[Task material]
■ ■ ■ ■ ■

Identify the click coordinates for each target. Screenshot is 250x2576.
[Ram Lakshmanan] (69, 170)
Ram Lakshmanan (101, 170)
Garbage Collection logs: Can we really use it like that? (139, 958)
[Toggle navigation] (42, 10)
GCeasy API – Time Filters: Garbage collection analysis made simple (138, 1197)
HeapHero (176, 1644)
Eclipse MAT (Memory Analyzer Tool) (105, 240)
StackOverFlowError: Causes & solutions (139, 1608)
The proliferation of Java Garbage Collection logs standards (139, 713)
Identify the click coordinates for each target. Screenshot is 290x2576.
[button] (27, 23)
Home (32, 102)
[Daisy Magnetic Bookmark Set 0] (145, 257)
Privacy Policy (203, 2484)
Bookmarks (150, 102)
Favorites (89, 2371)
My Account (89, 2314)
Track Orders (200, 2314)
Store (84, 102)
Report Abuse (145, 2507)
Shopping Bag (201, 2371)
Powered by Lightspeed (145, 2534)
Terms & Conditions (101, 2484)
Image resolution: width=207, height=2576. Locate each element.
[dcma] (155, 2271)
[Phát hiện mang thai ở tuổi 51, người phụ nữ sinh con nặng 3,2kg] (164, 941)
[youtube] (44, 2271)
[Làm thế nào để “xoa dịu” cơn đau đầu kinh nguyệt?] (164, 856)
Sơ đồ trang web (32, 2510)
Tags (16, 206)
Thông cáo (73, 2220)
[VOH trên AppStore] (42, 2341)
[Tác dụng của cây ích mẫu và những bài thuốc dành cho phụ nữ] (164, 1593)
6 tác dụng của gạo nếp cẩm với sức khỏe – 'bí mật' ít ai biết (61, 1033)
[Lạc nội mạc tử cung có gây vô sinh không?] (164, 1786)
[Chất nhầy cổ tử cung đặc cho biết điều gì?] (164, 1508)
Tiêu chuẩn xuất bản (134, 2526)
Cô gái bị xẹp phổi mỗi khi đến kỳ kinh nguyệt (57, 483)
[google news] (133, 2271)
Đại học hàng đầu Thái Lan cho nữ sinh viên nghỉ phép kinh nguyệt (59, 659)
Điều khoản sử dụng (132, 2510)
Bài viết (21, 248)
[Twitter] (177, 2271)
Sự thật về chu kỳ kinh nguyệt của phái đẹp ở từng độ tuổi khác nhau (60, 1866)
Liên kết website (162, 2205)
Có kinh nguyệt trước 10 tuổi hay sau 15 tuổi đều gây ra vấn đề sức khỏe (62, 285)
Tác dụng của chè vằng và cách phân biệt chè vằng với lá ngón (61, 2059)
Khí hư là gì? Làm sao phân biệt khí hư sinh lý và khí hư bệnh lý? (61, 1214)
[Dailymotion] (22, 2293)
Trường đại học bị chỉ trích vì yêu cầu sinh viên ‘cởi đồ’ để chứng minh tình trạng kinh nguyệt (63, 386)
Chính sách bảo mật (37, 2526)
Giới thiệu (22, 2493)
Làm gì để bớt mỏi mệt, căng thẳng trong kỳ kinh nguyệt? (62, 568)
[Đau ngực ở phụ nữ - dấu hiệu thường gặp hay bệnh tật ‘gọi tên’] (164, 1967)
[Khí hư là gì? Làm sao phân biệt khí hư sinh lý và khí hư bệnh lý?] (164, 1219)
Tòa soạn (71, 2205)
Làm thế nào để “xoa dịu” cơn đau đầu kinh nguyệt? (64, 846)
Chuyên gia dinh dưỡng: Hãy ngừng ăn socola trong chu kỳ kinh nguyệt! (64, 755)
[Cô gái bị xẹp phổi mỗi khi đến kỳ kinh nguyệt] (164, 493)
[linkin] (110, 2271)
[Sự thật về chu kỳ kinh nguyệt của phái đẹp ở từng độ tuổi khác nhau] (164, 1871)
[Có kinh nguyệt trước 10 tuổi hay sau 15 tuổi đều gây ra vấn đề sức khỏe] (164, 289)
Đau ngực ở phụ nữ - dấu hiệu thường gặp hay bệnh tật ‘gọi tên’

■ ■ ■ ■ ■

[Work instruction] Look through the material and report how many of its lines hold the string "phân", giving the number only.

[Exercise result] 3